** Opening Text block **

Canadian teen Summer McIntosh wins second gold at Paris Olympics
Canadian teenager Summer McIntosh claimed her second gold medal of the Paris Olympics on Thursday as she fended off a strong field in the women's 200 metres butterfly final.
The 17-year-old touched the wall in an Olympic record time of two minutes 3.03 seconds at La Defense Arena, 0.81 seconds ahead of American silver medallist Regan Smith.
China's Zhang Yufei took the bronze.
It was McIntosh's third medal of the Paris Games, having taken a dominant 400 metres individual medley gold on day three of the meet and silver in the 400m freestyle on day one.
The butterfly win also made McIntosh the first Canadian swimmer ever to claim multiple Olympic golds.
It was a second consecutive clinical swim from McIntosh, who led from the start first fighting off Zhang over the first 100 and then resisting a challenge from Smith as the Chinese swimmer's threat faded.
The first final of the night came with a mix of excitement and skepticism with the China swim team and their "Butterfly Queen" Zhang again under the doping microscope.
A doping storm has followed China to Paris after the New York Times and German broadcaster ARD reported in April that 23 Chinese swimmers had tested positive for a banned heart medication but were allowed to swim at the Tokyo Games.
Zhang was among those swimmers named in the report and allowed to compete in Tokyo where she won the 200m butterfly.
The World Anti-Doping Agency (WADA) has not named any of the swimmers.
China said the athletes were victims of contamination from a hotel kitchen, and an independent review backed the World Anti-Doping Agency's handling of the case.
China was then plunged back into the spotlight on Tuesday after the New York Times reported that two more swimmers in 2022 had tested positive for a banned steroid but had provisional suspensions lifted when the results were also blamed on contaminated food.
China's anti-doping agency (CHINADA) responded to that report accusing the New York Times of politicising doping issues and said the publication was trying to "affect the psychology" of Chinese athletes at the Paris Olympics.

** Closing Text block **
** Opening Material supplied block **

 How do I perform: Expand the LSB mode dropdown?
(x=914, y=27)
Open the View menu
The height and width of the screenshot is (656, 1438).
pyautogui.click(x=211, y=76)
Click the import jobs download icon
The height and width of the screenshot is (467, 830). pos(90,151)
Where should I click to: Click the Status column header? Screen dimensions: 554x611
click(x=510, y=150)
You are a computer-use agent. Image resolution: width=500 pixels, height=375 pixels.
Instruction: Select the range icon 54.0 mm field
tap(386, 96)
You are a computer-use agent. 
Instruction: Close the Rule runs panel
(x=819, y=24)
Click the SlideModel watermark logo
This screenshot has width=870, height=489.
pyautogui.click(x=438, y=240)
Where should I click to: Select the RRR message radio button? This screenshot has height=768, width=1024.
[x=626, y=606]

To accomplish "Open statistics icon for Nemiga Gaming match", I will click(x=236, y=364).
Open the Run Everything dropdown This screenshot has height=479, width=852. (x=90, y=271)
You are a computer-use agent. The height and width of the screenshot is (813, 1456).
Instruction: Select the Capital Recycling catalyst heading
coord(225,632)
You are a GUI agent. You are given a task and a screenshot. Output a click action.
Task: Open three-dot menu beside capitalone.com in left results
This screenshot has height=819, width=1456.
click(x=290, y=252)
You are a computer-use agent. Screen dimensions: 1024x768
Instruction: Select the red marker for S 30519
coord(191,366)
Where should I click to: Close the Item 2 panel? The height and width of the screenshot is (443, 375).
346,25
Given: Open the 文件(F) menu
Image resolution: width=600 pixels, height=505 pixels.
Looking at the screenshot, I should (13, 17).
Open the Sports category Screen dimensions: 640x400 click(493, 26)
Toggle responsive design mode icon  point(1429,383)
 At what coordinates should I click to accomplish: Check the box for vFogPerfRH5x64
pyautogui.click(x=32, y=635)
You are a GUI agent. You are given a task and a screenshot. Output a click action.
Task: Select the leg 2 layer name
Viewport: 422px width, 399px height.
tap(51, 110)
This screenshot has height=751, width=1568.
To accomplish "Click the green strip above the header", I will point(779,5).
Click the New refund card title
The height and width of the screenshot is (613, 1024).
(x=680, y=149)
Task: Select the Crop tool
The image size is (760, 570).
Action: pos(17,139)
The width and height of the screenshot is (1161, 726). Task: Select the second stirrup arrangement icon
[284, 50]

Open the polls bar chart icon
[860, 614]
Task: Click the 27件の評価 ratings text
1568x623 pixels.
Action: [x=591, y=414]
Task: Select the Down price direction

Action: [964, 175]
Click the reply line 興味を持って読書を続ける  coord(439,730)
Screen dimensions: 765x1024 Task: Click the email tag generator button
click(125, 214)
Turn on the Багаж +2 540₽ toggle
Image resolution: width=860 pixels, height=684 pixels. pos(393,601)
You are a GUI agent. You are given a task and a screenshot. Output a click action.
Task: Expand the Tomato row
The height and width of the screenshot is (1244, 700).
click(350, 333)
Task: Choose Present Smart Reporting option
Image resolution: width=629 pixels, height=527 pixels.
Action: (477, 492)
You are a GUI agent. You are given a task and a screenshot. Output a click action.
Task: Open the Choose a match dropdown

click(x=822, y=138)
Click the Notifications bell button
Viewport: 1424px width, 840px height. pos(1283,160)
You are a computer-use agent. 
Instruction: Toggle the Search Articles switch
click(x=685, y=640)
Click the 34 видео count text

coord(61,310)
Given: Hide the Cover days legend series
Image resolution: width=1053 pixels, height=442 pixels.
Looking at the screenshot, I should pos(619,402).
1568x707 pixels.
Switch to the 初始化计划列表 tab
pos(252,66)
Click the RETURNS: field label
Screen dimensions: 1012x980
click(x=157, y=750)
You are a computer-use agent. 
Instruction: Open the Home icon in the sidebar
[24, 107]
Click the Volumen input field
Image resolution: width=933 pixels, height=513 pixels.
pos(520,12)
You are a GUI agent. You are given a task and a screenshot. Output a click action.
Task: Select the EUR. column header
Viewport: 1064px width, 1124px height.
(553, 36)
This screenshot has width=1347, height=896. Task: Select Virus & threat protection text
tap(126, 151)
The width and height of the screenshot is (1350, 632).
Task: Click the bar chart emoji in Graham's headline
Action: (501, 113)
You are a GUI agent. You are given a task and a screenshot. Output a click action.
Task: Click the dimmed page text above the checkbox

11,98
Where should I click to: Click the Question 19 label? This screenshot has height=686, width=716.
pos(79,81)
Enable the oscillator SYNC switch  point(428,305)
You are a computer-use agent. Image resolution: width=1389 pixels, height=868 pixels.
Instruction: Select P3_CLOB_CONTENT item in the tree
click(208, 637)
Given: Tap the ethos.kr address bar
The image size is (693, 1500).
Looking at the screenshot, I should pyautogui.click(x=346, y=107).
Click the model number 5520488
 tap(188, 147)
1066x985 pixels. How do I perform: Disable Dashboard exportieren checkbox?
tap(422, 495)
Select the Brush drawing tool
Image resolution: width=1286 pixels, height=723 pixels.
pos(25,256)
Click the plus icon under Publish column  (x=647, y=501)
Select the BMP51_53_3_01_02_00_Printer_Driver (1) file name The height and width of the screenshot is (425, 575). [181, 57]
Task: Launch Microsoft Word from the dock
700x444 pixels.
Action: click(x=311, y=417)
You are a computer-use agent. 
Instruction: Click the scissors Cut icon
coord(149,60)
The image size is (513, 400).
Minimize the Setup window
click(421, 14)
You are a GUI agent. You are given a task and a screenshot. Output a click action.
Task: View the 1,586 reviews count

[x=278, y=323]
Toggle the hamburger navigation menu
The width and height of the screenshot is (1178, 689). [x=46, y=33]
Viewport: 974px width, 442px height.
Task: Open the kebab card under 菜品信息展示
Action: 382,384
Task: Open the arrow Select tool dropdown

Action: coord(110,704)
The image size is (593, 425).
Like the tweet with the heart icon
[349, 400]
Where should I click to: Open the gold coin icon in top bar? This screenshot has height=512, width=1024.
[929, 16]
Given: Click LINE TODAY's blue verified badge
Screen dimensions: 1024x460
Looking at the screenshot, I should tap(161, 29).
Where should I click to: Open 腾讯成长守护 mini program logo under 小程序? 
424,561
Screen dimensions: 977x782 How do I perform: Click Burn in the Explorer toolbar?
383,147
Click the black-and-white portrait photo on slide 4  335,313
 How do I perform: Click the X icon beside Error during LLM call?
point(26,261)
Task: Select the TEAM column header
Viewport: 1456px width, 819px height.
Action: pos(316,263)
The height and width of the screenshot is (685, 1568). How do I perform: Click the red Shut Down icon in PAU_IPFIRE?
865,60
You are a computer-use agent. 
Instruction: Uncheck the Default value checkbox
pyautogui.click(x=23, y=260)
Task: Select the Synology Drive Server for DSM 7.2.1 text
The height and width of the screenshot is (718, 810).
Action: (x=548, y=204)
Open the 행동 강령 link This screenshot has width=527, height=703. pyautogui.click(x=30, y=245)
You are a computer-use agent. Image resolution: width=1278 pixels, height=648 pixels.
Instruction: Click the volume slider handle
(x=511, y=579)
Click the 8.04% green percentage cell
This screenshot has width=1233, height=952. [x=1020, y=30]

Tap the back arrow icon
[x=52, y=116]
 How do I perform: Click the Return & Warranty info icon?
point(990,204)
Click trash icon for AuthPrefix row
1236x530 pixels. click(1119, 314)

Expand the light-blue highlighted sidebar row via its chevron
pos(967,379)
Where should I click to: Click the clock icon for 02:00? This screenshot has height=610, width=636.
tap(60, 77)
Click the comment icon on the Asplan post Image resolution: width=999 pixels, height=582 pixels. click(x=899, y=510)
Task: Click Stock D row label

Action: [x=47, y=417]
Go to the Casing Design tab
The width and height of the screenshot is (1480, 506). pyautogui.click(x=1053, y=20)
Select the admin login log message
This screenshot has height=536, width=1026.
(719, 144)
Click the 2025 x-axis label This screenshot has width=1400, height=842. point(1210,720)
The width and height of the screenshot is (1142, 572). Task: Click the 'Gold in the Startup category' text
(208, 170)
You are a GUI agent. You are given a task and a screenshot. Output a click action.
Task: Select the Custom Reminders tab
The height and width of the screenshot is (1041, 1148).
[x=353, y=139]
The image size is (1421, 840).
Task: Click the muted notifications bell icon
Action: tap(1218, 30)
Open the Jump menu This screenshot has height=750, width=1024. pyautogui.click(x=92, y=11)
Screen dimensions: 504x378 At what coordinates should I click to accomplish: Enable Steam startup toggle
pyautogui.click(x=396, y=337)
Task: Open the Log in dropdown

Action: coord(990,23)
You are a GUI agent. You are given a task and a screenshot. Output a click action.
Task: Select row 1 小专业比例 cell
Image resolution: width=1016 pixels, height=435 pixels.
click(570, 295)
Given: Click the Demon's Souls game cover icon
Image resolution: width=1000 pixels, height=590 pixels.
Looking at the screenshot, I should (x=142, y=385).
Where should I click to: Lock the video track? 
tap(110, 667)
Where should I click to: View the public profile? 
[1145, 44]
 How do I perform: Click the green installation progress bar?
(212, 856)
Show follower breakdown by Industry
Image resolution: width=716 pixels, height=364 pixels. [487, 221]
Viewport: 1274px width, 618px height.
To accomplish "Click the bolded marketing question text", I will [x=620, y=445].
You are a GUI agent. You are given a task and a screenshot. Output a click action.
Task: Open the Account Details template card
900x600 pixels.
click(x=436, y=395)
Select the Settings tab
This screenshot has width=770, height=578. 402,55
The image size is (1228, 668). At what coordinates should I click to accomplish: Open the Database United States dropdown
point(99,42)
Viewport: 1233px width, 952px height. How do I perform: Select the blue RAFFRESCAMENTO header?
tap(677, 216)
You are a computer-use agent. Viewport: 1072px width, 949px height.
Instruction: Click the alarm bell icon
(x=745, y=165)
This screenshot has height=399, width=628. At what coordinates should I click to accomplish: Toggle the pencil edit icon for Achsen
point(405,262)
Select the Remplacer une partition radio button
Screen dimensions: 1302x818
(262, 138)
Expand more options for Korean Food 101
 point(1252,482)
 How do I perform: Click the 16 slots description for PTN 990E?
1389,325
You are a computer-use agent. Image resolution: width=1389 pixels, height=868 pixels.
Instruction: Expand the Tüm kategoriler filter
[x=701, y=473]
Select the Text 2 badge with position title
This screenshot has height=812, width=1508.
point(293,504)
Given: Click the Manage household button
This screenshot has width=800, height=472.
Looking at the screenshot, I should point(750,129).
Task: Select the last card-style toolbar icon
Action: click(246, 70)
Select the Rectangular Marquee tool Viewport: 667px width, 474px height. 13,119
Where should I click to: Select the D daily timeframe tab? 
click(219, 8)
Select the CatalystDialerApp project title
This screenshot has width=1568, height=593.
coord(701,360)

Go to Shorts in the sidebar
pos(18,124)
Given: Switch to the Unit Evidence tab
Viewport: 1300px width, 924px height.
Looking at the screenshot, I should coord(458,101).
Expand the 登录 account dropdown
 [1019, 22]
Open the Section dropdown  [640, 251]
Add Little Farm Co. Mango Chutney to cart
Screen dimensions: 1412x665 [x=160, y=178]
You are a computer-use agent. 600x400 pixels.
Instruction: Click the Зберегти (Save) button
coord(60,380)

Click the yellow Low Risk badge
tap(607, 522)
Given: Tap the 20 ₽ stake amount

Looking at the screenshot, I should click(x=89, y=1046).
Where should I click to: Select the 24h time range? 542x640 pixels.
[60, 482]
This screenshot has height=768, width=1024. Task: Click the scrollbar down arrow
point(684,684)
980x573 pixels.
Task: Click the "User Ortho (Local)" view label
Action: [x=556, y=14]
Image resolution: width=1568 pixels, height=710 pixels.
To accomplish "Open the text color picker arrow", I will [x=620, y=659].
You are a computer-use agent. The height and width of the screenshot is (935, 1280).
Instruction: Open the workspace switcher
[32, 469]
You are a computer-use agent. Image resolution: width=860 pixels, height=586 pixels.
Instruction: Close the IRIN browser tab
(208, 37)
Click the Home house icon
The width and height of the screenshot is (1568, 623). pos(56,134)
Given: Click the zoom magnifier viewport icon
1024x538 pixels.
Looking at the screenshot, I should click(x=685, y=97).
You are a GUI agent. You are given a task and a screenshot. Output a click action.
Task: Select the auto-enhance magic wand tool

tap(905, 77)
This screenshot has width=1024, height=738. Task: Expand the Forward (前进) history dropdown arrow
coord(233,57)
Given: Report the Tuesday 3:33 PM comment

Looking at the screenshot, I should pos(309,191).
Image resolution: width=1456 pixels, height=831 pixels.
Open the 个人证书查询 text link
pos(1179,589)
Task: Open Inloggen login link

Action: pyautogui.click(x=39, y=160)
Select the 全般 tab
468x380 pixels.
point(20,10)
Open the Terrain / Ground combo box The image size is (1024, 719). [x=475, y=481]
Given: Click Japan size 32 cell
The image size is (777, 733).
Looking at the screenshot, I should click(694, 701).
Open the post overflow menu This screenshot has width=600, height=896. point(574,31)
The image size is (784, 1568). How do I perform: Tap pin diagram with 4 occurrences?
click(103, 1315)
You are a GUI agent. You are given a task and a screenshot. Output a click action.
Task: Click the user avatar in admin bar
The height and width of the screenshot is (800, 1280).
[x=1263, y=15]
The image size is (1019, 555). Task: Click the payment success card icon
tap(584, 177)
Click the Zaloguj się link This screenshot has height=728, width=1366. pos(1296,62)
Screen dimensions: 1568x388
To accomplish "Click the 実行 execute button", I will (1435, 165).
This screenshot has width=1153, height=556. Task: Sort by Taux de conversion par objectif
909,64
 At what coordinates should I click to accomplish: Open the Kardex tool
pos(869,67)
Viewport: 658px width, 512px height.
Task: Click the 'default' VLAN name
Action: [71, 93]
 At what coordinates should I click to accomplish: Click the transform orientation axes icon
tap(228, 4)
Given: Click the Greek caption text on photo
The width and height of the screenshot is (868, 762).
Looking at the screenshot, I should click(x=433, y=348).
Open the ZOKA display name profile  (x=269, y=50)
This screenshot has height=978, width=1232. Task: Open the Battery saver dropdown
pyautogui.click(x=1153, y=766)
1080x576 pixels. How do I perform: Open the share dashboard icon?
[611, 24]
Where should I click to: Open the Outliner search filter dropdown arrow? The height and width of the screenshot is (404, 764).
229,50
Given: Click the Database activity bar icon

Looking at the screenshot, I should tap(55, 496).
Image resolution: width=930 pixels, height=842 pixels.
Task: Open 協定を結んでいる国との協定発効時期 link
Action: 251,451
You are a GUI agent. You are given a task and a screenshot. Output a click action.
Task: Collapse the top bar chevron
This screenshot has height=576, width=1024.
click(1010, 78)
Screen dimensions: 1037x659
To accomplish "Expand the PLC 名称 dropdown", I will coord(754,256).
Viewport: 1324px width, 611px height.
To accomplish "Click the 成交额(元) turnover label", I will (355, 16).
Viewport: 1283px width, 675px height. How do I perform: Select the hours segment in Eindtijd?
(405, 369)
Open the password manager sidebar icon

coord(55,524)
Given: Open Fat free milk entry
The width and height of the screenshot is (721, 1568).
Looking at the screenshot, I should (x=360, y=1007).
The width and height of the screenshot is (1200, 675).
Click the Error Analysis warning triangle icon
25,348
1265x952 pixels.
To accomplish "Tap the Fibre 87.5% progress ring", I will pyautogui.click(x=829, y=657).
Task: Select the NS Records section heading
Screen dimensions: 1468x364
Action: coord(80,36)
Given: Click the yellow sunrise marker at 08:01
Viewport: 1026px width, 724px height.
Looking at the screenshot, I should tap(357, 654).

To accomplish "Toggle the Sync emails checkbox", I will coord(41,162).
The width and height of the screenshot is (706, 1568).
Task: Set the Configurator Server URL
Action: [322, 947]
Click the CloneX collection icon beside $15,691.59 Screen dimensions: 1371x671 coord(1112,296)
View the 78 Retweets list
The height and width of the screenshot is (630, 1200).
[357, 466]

** Closing Material supplied block **

Exercise ▸
Transcribe the passage of the text on Summer McIntosh's second Paris gold, starting at "China's Zhang Yufei" and ending at "multiple Olympic golds.".

Solution for this task ▸
China's Zhang Yufei took the bronze.
It was McIntosh's third medal of the Paris Games, having taken a dominant 400 metres individual medley gold on day three of the meet and silver in the 400m freestyle on day one.
The butterfly win also made McIntosh the first Canadian swimmer ever to claim multiple Olympic golds.